**DESCRIPTION OF THE TASK**.
Below is a listing; transcribe it exactly but without any images.

**MATERIAL SUPPLIED**.
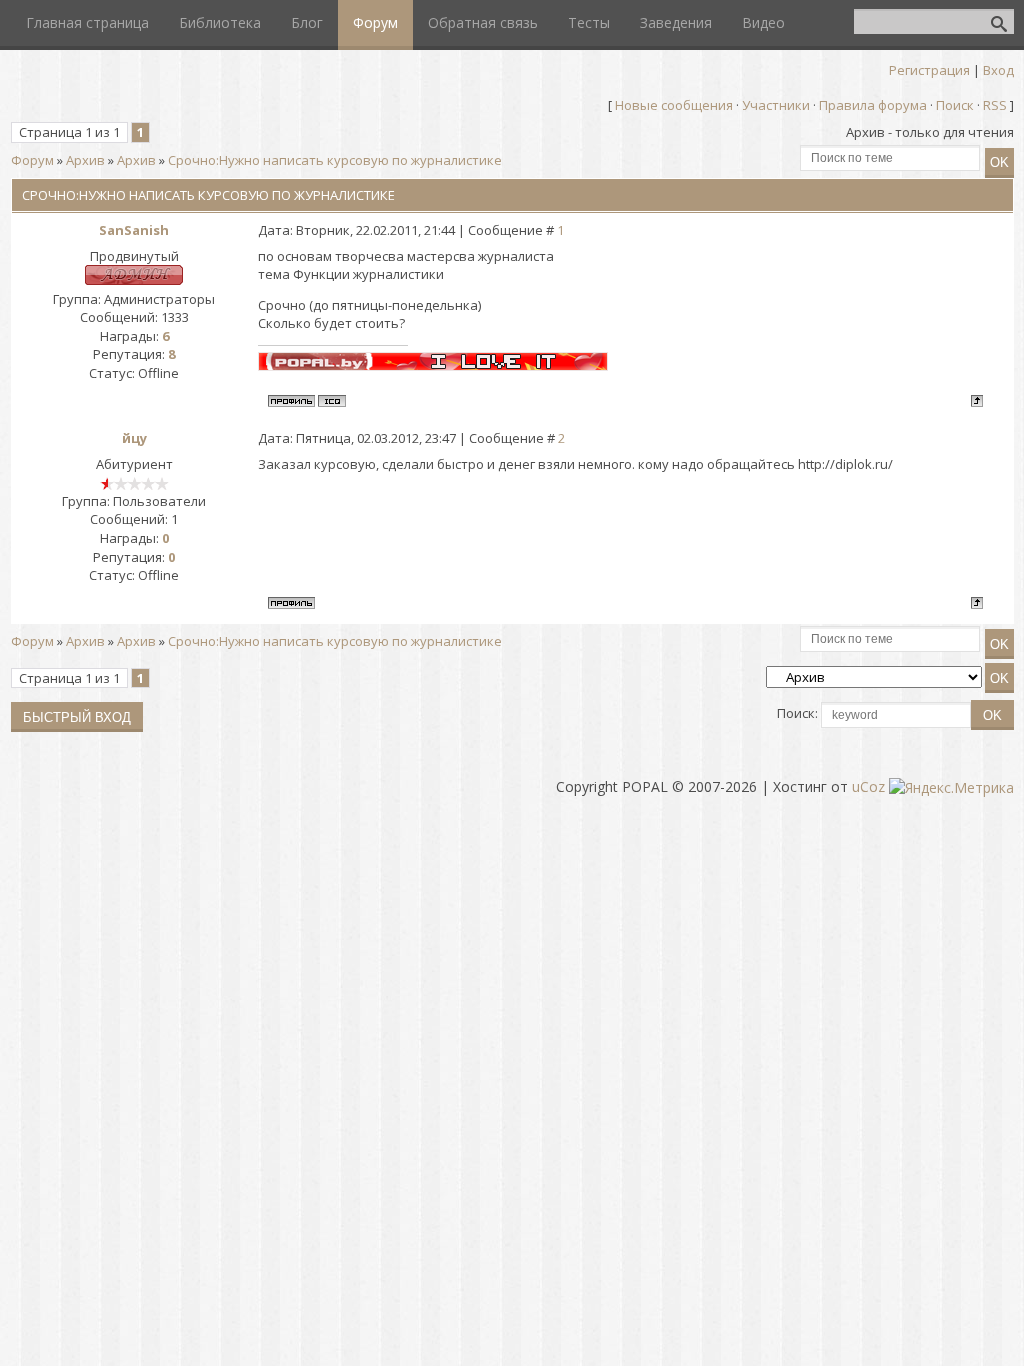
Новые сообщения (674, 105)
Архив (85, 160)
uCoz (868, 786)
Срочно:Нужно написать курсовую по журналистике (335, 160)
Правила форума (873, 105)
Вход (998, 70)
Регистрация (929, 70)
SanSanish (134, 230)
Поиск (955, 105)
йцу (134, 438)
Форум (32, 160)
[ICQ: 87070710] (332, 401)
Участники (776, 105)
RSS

**OUTPUT OF THE TASK**.
Новые сообщения (674, 105)
Архив (85, 160)
uCoz (868, 786)
Срочно:Нужно написать курсовую по журналистике (335, 160)
Правила форума (873, 105)
Вход (998, 70)
Регистрация (929, 70)
SanSanish (134, 230)
Поиск (955, 105)
йцу (134, 438)
Форум (32, 160)
[ICQ: 87070710] (332, 401)
Участники (776, 105)
RSS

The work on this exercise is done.